Like his TV offspring who are thrilled to find their father spending more time back in the working world and less trying to manage their lives, Fox chuckles that in real life “my kids are really happy I'm back at work…It was the right time because my kids are getting older, and my two older daughters are going to college. My son is out of college and on his own, and so it was right that way. And I was just doing a lot of these shows and just feeling good. And I just had these moments where I said, 'Why am I not doing this? This is what I do – Why am I not doing this?' And I couldn't come up with a good reason.”
Fox broached the idea with his wife of 24 years (and former “Family Ties” co-star) Tracy Pollan. “She said ‘I think that's a great idea,' and that meant a lot because, if I did and it didn't work, then she's got the mess to clean up. So she believed in me, and so I just floated it out there that I would like to do it.”

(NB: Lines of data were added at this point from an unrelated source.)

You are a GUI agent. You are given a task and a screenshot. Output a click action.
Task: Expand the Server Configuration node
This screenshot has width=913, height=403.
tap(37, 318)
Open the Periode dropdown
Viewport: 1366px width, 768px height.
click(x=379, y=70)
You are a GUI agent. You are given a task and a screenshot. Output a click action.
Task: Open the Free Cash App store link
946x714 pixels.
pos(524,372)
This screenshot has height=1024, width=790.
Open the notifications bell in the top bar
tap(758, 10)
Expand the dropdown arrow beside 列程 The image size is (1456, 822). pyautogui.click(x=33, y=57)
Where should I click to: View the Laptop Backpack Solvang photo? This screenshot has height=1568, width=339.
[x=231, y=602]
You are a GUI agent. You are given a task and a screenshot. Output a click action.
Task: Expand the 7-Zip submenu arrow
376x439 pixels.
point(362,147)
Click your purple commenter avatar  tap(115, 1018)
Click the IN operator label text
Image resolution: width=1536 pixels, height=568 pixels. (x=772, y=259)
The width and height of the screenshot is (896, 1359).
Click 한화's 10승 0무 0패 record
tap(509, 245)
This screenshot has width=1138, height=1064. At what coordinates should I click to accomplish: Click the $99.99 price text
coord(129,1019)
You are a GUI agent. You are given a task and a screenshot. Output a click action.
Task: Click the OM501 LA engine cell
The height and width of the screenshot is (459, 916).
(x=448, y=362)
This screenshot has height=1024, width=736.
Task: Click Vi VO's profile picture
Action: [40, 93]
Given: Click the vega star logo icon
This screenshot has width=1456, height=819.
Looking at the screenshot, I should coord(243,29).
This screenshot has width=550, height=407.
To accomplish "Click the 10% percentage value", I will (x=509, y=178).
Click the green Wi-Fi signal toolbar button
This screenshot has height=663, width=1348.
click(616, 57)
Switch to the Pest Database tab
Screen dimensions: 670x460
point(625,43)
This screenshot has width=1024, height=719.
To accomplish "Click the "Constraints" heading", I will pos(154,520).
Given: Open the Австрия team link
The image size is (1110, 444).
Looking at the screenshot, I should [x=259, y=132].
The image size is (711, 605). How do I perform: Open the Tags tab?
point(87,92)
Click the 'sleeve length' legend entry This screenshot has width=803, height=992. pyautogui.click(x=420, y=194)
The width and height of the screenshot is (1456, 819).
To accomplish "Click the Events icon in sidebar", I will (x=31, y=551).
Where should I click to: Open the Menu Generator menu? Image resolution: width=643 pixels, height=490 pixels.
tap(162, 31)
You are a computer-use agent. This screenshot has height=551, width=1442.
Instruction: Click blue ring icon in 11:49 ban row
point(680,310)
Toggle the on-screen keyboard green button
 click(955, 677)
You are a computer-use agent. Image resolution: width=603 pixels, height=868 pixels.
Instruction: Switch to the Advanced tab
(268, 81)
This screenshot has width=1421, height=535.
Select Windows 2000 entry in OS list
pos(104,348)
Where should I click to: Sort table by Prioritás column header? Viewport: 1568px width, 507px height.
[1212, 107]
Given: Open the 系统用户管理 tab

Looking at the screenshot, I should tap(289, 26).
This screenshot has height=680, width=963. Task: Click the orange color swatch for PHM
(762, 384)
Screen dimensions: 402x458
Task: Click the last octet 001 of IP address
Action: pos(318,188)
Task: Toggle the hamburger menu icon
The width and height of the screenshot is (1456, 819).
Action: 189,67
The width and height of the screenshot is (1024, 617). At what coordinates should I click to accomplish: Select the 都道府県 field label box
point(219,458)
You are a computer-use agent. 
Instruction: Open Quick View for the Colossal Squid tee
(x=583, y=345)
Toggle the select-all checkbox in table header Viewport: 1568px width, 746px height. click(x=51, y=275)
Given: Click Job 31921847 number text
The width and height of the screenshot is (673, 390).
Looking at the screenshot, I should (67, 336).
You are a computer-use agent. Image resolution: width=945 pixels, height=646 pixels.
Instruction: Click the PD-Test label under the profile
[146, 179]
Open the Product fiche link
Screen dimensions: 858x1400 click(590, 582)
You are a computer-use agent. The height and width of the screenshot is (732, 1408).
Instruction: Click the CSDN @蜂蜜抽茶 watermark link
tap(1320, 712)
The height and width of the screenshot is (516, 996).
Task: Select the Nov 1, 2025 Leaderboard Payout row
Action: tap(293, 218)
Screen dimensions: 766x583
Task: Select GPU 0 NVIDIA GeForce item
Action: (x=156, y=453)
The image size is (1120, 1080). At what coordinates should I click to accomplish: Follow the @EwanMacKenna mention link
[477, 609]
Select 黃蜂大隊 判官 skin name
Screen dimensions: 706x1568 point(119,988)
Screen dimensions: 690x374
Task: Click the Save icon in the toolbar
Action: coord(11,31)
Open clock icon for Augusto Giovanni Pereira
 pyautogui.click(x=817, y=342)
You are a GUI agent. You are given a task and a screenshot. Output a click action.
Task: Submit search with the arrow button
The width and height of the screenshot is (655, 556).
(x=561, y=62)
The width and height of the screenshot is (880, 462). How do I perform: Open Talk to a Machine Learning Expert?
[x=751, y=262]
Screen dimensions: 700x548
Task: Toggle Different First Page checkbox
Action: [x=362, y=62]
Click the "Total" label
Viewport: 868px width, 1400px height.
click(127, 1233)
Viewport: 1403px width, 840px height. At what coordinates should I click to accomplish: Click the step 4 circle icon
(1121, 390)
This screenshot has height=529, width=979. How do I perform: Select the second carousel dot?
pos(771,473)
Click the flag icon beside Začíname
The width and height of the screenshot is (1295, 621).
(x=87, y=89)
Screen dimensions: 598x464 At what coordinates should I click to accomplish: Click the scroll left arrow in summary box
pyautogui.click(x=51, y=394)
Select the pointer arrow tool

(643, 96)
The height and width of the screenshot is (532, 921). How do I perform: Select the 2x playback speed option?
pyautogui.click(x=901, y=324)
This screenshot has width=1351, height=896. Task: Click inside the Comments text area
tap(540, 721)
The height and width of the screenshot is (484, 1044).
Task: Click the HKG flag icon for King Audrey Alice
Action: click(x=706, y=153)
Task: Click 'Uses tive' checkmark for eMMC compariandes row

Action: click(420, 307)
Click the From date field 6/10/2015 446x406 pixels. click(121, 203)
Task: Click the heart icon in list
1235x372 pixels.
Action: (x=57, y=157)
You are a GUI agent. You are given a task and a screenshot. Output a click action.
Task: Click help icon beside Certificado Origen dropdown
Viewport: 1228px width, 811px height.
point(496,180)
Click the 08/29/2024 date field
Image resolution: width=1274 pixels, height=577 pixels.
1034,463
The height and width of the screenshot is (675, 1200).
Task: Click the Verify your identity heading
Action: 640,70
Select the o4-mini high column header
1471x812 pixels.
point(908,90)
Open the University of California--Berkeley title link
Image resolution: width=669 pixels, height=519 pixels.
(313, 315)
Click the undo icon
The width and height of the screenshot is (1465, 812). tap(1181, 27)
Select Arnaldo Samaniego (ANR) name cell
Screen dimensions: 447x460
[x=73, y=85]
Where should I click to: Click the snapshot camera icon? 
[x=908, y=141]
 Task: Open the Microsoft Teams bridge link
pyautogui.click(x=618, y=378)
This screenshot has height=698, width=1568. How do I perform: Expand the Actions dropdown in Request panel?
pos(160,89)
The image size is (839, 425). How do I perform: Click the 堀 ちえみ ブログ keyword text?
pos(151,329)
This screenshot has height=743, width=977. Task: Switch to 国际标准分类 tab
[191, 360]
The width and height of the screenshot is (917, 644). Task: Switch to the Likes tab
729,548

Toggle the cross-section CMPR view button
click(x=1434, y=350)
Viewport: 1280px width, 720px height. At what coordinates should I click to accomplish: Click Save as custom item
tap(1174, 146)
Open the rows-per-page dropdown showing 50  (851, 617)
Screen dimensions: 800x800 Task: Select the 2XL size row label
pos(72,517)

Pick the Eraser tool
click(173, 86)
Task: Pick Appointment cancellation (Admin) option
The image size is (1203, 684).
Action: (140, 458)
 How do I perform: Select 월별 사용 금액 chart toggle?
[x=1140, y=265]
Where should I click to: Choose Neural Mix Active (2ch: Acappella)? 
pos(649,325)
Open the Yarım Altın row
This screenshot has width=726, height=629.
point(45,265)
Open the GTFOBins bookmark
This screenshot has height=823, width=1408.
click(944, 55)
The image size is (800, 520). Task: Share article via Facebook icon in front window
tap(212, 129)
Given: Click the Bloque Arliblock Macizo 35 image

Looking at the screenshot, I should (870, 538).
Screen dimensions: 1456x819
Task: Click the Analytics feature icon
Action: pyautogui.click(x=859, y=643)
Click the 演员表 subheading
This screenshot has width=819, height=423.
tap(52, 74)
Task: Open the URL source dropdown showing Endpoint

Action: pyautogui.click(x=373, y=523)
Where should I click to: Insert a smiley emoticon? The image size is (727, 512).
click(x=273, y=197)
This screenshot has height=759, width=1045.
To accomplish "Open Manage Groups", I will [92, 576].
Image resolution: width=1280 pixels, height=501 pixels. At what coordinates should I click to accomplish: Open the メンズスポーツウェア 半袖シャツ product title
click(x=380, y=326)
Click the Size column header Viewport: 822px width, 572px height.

Fox is looking forward to exploring the relationship between parents and their children who are coming of age. “Some things are taken from my life.," he says. "For example, my youngest daughter, when she went to camp a couple years ago, took us aside and said, 'Want to warn you: When I go to camp, and you get pictures on the Internet, I'm trying out a new smile. Don't think anything's wrong.' And we transposed that to the daughter breaking in a new run because she doesn't like the way she runs. So she comes in and rehearses a new running method for us. So it's just little snips and pieces of the experience of raising teenagers that we use.”
Actress Betsy Brandt says she couldn’t be happier to be segueing from the hard-edged world of “Breaking Bad” to lighter-hearted family sitcom with Fox as her TV husband. “I used to watch ‘Family Ties,’ and what a great cast!” she says. “And for him to stand out the way he did among that cast says a lot about him. He is so wildly brilliant, and if I can hold my own with him – I was just happy to meet him and read with him, but then once I read with him I was like ‘This is MY job.’”
Known for having an exceptionally keen sense of physical comic timing in his youth, Fox says he’s simply reworking it within the context of Parkinson’s, connecting with what feels right. “Mark Twain said, 'Comedy's like a frog – If you dissect it, you'll find out how it works, but it will die in the process,'” he says. “So I don't spend a lot of time analyzing it, but I read material and there's a rhythm that I read it in, and a rhythm that I proceeded in and calculate it and process it. And it comes out just the way it comes out."
Fox also has fun with Mike Henry’s encounters with an adoring public who want to deeply empathize with his openness about his personal challenges, something the actor says he feels deeply about himself. “It’s great,” he says, “and to be able to give someone encouragement or empathize or relate to something that they're going through, even if it's just in passing, is really a unique privilege.”